___ Provided entries ___
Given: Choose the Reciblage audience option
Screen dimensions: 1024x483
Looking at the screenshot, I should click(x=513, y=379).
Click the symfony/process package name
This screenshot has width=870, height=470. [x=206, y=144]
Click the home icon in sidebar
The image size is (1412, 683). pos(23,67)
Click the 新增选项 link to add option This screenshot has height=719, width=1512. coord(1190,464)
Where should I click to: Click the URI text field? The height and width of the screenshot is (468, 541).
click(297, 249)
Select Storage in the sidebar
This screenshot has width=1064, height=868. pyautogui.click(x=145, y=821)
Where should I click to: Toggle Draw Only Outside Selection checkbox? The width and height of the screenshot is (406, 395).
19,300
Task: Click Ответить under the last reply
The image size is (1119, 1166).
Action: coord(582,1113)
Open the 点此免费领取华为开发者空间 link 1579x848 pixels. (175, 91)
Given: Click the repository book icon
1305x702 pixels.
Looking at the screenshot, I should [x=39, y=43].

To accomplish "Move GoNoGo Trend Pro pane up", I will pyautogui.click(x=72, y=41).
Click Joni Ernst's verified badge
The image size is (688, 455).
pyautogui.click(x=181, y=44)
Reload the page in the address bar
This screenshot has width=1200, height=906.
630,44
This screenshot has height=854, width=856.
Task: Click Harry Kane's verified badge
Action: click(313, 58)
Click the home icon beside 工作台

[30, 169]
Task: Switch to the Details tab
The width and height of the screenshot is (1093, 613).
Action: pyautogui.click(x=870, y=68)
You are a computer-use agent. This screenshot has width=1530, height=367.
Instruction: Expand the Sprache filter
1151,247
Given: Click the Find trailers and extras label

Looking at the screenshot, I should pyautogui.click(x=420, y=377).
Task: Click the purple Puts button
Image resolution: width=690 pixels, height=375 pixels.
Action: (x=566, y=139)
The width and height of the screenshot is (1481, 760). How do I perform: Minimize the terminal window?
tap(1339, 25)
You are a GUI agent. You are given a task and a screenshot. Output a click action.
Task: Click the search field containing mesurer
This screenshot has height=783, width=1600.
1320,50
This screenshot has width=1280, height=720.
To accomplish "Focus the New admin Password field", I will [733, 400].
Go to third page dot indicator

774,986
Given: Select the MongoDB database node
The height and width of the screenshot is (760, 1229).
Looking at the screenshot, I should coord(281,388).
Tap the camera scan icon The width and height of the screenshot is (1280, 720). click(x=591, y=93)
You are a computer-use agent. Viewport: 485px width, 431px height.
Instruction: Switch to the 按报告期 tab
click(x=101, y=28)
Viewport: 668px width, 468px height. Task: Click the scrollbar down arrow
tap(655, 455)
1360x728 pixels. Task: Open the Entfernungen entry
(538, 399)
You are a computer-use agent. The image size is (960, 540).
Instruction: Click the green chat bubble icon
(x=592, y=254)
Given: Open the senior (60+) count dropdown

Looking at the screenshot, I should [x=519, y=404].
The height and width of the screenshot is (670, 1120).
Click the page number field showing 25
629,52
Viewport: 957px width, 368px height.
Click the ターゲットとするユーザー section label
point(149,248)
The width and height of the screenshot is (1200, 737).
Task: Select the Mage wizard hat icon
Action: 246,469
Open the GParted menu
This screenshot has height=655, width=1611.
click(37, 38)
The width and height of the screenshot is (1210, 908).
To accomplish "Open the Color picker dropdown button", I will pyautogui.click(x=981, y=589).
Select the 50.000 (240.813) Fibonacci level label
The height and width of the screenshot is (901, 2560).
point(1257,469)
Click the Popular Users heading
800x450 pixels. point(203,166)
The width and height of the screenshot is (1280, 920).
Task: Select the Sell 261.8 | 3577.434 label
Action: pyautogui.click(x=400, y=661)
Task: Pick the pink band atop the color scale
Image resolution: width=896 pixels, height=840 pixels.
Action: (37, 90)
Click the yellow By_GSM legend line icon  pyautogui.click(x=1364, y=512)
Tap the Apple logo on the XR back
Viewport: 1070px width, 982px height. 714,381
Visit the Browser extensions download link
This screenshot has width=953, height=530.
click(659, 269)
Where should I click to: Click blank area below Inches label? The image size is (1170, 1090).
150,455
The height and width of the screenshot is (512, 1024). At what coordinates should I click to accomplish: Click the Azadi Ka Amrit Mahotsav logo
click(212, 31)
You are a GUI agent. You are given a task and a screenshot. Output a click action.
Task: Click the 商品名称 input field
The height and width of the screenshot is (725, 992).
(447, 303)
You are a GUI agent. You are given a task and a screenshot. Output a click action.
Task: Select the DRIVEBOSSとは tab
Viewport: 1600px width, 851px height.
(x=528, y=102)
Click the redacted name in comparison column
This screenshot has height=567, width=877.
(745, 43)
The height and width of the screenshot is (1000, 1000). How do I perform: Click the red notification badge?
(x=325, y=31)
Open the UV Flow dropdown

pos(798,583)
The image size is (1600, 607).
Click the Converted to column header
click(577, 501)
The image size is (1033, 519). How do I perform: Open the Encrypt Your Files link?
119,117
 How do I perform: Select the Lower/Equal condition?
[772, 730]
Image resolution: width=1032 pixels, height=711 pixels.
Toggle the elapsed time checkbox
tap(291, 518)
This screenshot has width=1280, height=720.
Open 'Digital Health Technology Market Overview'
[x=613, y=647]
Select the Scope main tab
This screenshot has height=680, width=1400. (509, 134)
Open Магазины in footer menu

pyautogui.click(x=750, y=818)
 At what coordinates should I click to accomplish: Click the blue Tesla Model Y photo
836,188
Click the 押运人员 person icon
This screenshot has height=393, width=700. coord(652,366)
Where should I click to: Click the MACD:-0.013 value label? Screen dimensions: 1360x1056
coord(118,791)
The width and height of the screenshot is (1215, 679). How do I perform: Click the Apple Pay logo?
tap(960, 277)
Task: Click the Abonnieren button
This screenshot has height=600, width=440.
___
## Task instructions
In the records above, locate each line with the word "option". Copy all such lines.

## Result below
Given: Choose the Reciblage audience option
Click the 新增选项 link to add option This screenshot has height=719, width=1512. coord(1190,464)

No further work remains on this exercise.